To those who have been conditioned by nearly a decade of play, it’s no surprise that the class has embraced a next-man-up mentality. Nor is it any surprise, at least for those who were forged by such an exceedingly high level of play, that success has seemed to be effortless.

“First guy I remember competing against at a high level was Justin. We were playing tournaments at 10, 11 years old together,” Rodgers said. “He was really, really good at that age and I wasn’t really good and so he was always my benchmark and motivated me to get better.”

That symbiotic relationship hasn’t changed. At every level the group has been challenged, and to a larger degree motivated, by the collective success.

By all accounts, it was Spieth who assumed the role of standard-bearer when he joined the Tour in 2013 and immediately won. For Rodgers, however, the epiphany arrived a year later as he was preparing to play a college event in California and glanced up at a television to see his former rival grinding down the stretch at Augusta National.

“Jordan’s leading the Masters. A couple years before we’d been paired together battling it out at this exact same college event,” he laughed. “I think I even won the tournament. It was just crazy for me to see someone who is such a peer, someone I was so familiar with up there on the biggest stage.”

It was a common theme for many among the Class of ’11 as Spieth, Thomas and others emerged, and succeeded, on a world stage.
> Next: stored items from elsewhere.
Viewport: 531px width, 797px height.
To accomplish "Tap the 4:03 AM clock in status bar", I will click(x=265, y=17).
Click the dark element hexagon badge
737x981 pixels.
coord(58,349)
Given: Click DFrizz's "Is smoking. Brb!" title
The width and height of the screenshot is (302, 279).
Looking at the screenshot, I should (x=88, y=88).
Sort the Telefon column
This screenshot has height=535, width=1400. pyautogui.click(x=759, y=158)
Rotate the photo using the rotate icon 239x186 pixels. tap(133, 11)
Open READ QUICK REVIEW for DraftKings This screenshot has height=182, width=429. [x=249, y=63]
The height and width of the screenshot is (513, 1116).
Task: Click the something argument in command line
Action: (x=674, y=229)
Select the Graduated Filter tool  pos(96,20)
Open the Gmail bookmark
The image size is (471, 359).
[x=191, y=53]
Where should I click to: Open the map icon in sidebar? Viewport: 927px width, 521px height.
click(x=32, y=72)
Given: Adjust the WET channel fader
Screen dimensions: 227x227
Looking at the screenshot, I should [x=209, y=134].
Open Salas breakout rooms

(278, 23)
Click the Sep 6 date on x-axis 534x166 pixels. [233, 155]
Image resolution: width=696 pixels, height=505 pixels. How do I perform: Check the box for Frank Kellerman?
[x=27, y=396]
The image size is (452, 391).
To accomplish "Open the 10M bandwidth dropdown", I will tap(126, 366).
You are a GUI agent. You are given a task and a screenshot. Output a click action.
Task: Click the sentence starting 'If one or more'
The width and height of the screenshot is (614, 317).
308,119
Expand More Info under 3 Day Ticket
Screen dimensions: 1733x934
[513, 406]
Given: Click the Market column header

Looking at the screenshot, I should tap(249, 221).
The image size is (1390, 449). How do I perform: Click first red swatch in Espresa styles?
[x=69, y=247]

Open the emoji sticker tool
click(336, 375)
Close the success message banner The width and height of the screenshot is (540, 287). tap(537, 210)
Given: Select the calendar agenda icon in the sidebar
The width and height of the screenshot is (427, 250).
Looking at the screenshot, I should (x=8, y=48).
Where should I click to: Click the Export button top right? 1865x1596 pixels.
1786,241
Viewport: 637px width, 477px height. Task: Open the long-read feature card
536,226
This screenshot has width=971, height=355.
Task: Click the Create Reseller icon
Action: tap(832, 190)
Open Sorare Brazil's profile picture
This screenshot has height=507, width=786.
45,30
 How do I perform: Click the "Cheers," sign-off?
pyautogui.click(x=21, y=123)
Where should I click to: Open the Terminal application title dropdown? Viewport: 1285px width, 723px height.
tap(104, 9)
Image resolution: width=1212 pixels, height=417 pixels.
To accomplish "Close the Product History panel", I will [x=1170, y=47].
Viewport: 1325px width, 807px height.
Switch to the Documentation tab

If familiarity can breed contempt, in this case it created a collective confidence.

Success on Tour has traditionally come slowly for new pros, the commonly held belief being that it took younger players time to evolve into Tour professionals. That’s no longer the case, the byproduct of better coaching, training and tournaments for juniors and top-level amateurs.

But for the Class of ’11, that learning curve was accelerated by the economies of scale. The quality and quantity of competition for the class has turned out to be a fundamental tenet to the group’s success.

“Since the mindset of the class has been win, win, win, you don’t know anything other than that, it’s never been just be good enough,” Lovelady said. “You don’t think about being top 125 [on the FedExCup points list], you think about being as high as you can instead of just trying to make the cut, or just keep your card. It’s all you’ve known since you were 14, 15 years old.”

It’s a unique kind of competitive Darwinism that has allowed the class to separate itself from others, an ever-present reality that continues to drive the group.

“It was constantly in my head motivating me,” Rodgers said. “Then you see Jordan turn pro and have immediate success and Justin turn pro and have immediate success. It’s kind of the fuel that drives me. What makes it special is these guys have always motivated me, maybe even more so than someone like Tiger [Woods].”

The domino effect seems obvious, inevitable even, with the only unknown who will be next?

“That’s a good question; I’d like for it to be myself,” Lovelady said. “But it’s hard to say it’s going to be him, it’s going to be him when it could be him. There are just so many guys.”